Each TCP/IP application typically chooses to use either TCP or UDP based on the application’s requirements. For example, TCP provides error recovery, but to do so, it consumes more bandwidth and uses more processing cycles. UDP does not perform error recovery, but it takes less bandwidth and uses fewer processing cycles. Regardless of which of these two TCP/IP transport layer protocols the application chooses to use, you should understand the basics of how each of these transport layer protocols works.

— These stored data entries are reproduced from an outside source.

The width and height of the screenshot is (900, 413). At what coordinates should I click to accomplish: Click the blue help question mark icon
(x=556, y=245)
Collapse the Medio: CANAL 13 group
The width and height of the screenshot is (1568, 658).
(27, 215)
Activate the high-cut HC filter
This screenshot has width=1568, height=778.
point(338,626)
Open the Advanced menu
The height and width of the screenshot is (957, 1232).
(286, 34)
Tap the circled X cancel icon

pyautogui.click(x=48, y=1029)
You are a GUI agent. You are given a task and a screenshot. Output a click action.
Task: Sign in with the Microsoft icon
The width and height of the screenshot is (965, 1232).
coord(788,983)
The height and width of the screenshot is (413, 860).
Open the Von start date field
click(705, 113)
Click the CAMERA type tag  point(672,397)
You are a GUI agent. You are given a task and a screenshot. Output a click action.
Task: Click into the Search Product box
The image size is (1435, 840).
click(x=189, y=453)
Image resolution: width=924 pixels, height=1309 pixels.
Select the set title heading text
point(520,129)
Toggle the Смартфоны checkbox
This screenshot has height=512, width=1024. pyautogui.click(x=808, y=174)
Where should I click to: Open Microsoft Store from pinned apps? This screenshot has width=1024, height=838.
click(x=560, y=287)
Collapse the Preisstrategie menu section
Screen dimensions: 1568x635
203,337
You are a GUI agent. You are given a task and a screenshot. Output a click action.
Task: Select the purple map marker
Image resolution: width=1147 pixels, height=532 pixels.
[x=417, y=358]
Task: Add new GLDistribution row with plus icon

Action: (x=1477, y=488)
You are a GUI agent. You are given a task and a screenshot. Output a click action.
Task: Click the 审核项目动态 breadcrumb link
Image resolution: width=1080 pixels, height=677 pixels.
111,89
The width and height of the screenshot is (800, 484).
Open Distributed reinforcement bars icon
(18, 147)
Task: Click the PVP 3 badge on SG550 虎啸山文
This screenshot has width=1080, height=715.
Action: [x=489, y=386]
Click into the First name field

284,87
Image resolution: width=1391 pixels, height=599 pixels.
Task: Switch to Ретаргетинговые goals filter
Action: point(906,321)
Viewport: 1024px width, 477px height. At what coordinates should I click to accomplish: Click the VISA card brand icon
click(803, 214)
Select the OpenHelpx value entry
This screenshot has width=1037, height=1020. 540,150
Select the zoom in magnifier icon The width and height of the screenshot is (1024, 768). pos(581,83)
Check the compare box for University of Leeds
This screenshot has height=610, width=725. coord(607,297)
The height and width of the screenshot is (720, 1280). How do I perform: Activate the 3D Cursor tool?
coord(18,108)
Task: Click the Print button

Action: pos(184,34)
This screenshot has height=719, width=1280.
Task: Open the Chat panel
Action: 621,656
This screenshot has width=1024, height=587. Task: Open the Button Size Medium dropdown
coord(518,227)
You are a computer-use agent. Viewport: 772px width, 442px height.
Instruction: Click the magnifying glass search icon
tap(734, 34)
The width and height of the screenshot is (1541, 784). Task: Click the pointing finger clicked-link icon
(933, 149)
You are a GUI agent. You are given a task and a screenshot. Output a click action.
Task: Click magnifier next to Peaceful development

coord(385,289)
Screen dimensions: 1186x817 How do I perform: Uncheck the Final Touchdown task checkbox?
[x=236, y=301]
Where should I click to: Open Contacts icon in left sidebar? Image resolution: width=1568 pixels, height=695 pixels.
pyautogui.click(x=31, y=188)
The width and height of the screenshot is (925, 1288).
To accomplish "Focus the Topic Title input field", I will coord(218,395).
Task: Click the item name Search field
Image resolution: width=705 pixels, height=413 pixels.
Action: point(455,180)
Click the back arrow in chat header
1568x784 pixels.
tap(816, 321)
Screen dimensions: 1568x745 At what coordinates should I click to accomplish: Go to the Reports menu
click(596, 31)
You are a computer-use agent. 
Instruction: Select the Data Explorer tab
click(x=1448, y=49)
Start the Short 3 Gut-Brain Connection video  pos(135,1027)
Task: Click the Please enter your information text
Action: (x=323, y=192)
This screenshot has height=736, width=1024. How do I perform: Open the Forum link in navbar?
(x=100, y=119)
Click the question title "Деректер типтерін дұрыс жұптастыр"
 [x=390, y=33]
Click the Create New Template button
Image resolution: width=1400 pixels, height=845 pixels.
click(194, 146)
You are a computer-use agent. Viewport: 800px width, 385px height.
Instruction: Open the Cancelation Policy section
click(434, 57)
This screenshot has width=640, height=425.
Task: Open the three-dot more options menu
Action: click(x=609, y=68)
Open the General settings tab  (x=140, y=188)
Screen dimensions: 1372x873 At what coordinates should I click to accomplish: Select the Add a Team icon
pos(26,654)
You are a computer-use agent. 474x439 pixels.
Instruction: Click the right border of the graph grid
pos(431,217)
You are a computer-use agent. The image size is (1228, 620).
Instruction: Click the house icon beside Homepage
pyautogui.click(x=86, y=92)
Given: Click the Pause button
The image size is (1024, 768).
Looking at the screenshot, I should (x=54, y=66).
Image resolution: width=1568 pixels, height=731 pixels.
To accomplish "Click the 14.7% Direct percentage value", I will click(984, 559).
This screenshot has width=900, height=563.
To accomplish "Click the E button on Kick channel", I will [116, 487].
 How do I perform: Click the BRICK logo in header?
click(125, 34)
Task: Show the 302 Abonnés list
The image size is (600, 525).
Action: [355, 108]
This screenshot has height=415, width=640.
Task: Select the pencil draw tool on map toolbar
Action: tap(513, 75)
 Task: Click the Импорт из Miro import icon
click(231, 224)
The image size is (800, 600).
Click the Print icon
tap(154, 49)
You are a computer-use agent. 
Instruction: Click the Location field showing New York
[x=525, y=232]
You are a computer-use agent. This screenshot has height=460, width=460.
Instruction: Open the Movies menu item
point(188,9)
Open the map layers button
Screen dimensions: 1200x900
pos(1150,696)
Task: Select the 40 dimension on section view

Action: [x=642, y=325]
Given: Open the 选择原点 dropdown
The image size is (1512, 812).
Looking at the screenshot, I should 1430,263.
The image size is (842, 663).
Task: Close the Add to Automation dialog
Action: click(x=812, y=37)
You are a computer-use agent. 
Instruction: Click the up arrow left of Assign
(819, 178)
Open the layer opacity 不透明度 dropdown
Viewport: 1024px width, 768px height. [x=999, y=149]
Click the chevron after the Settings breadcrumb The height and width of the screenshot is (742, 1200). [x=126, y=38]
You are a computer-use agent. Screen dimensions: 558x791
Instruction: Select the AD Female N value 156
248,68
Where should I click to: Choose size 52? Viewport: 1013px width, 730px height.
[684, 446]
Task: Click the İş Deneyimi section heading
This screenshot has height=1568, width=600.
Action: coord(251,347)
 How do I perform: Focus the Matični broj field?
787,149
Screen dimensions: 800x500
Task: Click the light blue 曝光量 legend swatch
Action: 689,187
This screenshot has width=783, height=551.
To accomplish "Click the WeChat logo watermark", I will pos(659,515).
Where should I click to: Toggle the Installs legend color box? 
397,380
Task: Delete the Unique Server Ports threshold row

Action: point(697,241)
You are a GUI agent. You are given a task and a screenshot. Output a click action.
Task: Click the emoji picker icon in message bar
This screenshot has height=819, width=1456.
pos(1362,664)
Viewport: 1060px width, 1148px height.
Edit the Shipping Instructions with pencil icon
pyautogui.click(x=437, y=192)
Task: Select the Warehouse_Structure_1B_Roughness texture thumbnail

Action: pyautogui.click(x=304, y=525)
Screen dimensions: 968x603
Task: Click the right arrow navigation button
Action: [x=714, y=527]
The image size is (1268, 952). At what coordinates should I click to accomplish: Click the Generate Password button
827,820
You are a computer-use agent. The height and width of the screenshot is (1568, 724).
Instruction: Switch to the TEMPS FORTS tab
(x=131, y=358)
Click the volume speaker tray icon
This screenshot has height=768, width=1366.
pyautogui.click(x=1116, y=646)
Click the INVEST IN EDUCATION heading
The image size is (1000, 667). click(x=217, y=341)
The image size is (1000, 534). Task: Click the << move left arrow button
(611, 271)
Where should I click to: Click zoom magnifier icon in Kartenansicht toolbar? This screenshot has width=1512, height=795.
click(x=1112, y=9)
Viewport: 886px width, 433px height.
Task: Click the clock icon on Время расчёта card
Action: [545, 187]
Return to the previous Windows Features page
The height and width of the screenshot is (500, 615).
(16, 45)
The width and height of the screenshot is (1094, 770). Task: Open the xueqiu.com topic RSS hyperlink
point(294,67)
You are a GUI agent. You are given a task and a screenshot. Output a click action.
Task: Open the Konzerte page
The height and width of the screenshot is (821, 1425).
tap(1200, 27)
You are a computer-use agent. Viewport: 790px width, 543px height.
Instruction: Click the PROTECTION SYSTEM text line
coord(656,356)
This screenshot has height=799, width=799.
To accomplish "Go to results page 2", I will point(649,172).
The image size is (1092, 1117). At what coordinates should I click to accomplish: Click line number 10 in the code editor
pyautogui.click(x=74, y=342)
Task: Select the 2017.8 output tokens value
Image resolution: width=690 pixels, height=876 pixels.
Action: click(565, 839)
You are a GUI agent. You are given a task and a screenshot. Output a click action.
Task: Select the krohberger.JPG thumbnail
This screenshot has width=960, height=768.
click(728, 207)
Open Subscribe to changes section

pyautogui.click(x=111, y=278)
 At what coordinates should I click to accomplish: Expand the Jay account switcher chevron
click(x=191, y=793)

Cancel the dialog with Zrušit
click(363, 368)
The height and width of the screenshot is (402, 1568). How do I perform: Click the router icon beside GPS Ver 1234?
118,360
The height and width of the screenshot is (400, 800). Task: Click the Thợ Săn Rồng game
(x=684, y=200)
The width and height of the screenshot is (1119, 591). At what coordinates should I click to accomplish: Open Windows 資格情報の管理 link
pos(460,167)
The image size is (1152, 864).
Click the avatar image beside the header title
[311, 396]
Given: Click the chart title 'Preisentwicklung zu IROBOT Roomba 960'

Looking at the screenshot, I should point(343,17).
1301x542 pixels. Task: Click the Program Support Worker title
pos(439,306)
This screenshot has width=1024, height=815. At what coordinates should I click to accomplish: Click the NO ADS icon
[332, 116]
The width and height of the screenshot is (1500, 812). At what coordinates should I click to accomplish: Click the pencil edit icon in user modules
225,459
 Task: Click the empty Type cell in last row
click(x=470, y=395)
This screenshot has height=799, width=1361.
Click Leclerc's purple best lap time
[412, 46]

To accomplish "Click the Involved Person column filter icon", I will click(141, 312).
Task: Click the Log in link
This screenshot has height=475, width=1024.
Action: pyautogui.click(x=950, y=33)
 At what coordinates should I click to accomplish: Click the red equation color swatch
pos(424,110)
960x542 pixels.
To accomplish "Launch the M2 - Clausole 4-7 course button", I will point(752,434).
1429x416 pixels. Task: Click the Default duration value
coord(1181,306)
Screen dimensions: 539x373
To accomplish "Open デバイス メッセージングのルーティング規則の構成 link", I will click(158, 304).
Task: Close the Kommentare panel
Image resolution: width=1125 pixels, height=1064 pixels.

TCP relies on IP for end-to-end delivery of the data, including routing issues. In other words, TCP performs only part of the functions necessary to deliver the data between applications. Also, the role that it plays is directed toward providing services for the applications that sit at the endpoint computers. Regardless of whether two computers are on the same Ethernet, or are separated by the entire Internet, TCP performs its functions the same way. Let’s know about OSI reference and TCP/IP model:

OSI Reference Model

A network reference model serves as a blueprint, dictating how network communication should occur. The OSI model was the first true network model , and consisted of seven layers. The Open Systems Interconnection (OSI) model was developed in the 1970’s and formalized in 1983 by the International Organization for Standardization (ISO). The OSI Model consists of seven layers, each corresponding to a particular network function:

Layer 7 Application Layer
Application layer consists of protocols that focus on process-to-process communication across an IP network and provides a firm communication interface and end-user services.It is also called User layer because it provides interaction to User. Example: SMTP, DHCP, FTP, HTTP, HTTPS etc PDU format is DATA.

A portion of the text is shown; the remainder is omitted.